▸ **Work to be completed**
The response should be a precise copy of every entry.

Stored data
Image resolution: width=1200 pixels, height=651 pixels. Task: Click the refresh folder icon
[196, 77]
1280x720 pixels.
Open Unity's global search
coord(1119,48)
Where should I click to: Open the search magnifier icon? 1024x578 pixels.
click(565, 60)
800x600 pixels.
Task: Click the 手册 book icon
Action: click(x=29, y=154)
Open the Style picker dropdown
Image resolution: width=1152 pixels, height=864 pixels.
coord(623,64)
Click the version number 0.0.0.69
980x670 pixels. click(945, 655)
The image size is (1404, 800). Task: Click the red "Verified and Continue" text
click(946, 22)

▸ **Task output**
Image resolution: width=1200 pixels, height=651 pixels. Task: Click the refresh folder icon
[196, 77]
1280x720 pixels.
Open Unity's global search
coord(1119,48)
Where should I click to: Open the search magnifier icon? 1024x578 pixels.
click(565, 60)
800x600 pixels.
Task: Click the 手册 book icon
Action: click(x=29, y=154)
Open the Style picker dropdown
Image resolution: width=1152 pixels, height=864 pixels.
coord(623,64)
Click the version number 0.0.0.69
980x670 pixels. click(945, 655)
The image size is (1404, 800). Task: Click the red "Verified and Continue" text
click(946, 22)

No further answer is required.